The first-time home buyer exceptions are still reported on your taxes and taxed as income.
The IRS considers you a first-time homebuyer if you and your spouse buy your first home or have not owned a home separately or together within the last two years.
Birth or Adoption
New parents can withdraw up to $5,000 to pay for birth or adoption expenses. You have up to one year after the birth or adoption to withdraw the amount. Also, you're allowed to recontribute an amount equal to the withdrawal back into your plan in addition to your normal contributions.
If you have received unemployment insurance payments for a minimum of 12 weeks, you can withdraw funds from a retirement account penalty-free to pay health insurance premiums for you or your dependents.
You can withdraw from an IRA if you become physically or mentally disabled. Your physician must document this, and the issue must result in an inability to perform work or otherwise participate in gainful employment.
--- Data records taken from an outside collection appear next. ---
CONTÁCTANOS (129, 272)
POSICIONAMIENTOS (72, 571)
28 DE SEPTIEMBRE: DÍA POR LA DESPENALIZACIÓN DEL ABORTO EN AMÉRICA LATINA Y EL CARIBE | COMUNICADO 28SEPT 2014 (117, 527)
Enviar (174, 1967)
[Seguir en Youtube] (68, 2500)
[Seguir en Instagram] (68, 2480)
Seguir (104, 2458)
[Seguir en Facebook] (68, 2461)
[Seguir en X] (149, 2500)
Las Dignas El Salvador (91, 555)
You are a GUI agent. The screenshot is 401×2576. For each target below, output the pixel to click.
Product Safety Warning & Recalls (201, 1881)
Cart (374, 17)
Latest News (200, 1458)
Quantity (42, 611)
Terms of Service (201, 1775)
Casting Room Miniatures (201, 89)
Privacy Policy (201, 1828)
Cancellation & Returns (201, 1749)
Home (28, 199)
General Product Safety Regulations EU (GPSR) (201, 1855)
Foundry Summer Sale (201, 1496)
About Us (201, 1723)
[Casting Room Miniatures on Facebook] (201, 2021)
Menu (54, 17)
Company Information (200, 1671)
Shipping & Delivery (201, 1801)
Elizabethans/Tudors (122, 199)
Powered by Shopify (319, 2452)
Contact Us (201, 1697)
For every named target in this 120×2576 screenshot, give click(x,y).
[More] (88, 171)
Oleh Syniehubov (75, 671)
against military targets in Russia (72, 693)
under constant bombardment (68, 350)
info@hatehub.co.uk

Your beneficiaries may withdraw funds without paying the additional 10% tax if you die. However, if they roll the funds over to a survivor’s IRA or begin making contributions to it, those funds can no longer be used in an early withdrawal without paying additional taxes.
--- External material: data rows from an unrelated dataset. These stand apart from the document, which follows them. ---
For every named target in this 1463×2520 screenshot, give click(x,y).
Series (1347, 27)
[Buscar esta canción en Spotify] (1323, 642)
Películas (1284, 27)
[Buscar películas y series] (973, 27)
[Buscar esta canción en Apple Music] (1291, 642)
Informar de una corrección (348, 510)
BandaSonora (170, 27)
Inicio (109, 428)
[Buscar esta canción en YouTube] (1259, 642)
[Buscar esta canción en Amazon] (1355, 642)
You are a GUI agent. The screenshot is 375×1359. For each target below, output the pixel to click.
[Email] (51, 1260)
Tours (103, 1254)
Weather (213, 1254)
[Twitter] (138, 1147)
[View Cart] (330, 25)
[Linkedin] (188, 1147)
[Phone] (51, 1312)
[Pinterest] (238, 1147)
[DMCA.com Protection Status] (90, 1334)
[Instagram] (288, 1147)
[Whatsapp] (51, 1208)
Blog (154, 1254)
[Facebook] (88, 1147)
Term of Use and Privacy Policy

If you're part of the military reserves, National Guard, or a Public Health Service reserve member, you can take funds out of your account if you're activated. You have to be called to duty for at least 180 days. These are called qualified reservist distributions.
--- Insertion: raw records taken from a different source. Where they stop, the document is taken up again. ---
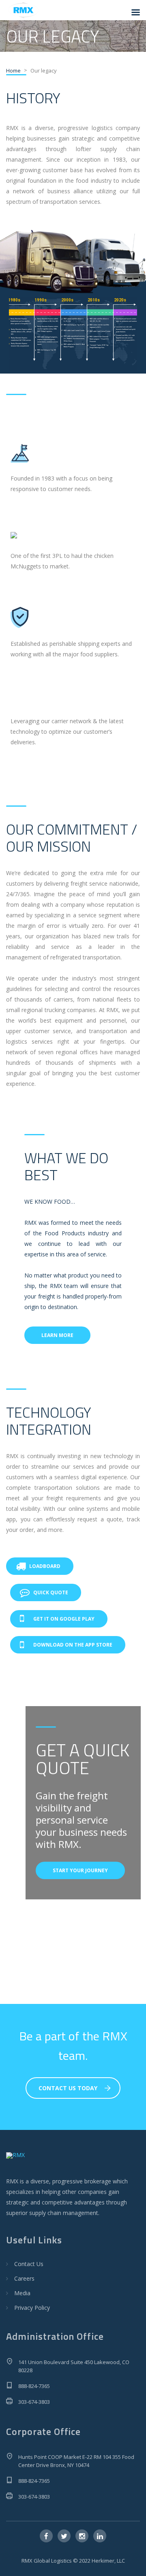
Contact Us (28, 2264)
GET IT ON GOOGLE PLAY (63, 1618)
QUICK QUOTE (50, 1592)
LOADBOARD (44, 1566)
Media (22, 2293)
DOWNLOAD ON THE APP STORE (72, 1644)
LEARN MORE (57, 1335)
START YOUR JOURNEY (80, 1870)
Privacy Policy (32, 2307)
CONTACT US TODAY (68, 2088)
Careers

Qualified reservist distributions must fall between the date of the order to active duty and the last day of the period of active duty.
Money Owed to the IRS
If you owe back taxes, the IRS can issue a levy against your IRA. It will not charge an early withdrawal penalty as long as the IRS removes the funds directly.
Substantially Equal Periodic Payments (SEPPs)
The SEPP program allows you to make early withdrawals from an IRA or a retirement plan without the 10% penalty. One of the issues with SEPPS is that the rules are complex and require a financial professional to help you choose the right type of withdrawals and plan.
Under a SEPP plan, you must withdraw annual payouts from your account for five consecutive years or until you reach age 59½, whichever comes later.
You might be able to withdraw funds from your IRA if special circumstances affect many people financially. For example, the coronavirus pandemic caused many people to lose jobs or not work, which led Congress to pass a bill that included letting people access the funds in their IRAs to help pay bills without penalty.
If there is an event that affects many people financially, look for any new laws that might allow for early withdrawals from your IRA.
Natural disasters, economic recessions, or other declared emergencies in the future might be cause for tax relief measures on early IRA withdrawals.
Alternatives to Tapping an IRA for Funds
It’s always best to exhaust all of your other options before taking money from your IRA. This is because you need the compound interest growth over several years to have enough to retire on. Taking money out lowers the rate at which your money can compound.
Besides borrowing from a 401(k) plan and paying it back later, you have other options. Some might include taking out a low-interest loan from a bank or credit union. You could look into refinancing your home mortgage or taking out a home equity loan if your home has increased in market value. You could also find a side gig to earn extra income if you have time.
- There are many reasons you can withdraw funds from an IRA or retirement account before age 59½ without the 10% additional tax. If you can help it, taking money from your IRA should always be your last resort.
- Early withdrawals from most IRAs are still taxable as income plus the 10% additional tax.
- If you have a Roth IRA, you can access the funds without penalty because it’s already been taxed.